The difficulty of adopting a new moral system was brought home to me when I was discussing deer hunting with an acquaintance. I mentioned how some hunting laws have changed due to changing circumstances. A hundred years ago buck-only hunting seasons were adopted because deer were scarce and we wanted to protect the deer herds and allow them to grow. Now you can get licenses for killing does, and more people should do that because our deer herds are out of control. For the good of the deer as well as ourselves we need to reduce the deer populations, and for that hunters need to shoot does. “Yes, I understand that, and I understand why,” my acquaintance told me. “But I just can’t shoot a doe. My grandfather and my father and uncles taught me that it was wrong to shoot does, and I just can’t do it.”
It might not take so many generations to change deer-hunting morality, but to change to an overall agricultural morality from a hunter-gatherer morality is more challenging.

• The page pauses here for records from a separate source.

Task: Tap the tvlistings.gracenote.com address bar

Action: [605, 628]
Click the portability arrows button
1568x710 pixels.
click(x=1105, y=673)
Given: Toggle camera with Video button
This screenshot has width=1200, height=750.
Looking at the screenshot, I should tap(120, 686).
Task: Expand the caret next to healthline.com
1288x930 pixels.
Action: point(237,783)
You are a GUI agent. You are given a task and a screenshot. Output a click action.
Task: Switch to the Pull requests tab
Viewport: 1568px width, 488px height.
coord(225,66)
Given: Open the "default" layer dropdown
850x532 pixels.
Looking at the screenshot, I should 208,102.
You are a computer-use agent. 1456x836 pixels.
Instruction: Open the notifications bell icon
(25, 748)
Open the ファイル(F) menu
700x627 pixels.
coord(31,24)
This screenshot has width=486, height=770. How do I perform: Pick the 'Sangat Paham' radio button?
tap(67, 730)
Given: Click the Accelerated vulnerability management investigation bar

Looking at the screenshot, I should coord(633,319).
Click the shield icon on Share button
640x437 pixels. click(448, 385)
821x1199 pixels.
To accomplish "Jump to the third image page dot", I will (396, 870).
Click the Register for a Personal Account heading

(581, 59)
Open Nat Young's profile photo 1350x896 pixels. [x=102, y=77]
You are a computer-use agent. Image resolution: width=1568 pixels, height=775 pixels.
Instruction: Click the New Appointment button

Perhaps a thousand years or so are needed.
This also suggests the foolishness of those Californians who think they can remedy the problem of inequality in generational wealth by simply handing out money to people who don’t have it. There’s a lot more to it than the money.
This is a very interesting question. I think that the Torah was addressing a shepherding culture and teaching the people to adapt to becoming agricultural. But Jews in the Torah were never hunter-gatherers: all the forefathers were shepherds primarily, and the people in Egypt were incapable of any planning at all (they could not even plan the next day – hence the unleavened bread).
Good point. And there is another: hunter-gatherers live on the edge of survival, in a Malthusian world. They simply cannot afford to stray from that culture without risking extinction.
Indeed, when those cultures get an abundance of food, they lose their rason d’etre and collapse into ennui at best (see Native Americans and Eskimos). Their paganism loses its meaning when there is no survival risk.
They were commanded to plan for the Sabbath day, and keep double the day before. This was part of a transition: from slavery, to living directly from G-d, to the Land of Israel. The kind of transition you are writing about!
The wilderness generation was simply unable to grow out of their earlier mentality, which is why they had to die out.
I absolutely agree. Poverty in America is not material – our poor live better than 99.9% of humanity throughout history. It is spiritual, the poverty of hopelessness, of learned victimhood. It is entirely in the head. But that does not make it any less real.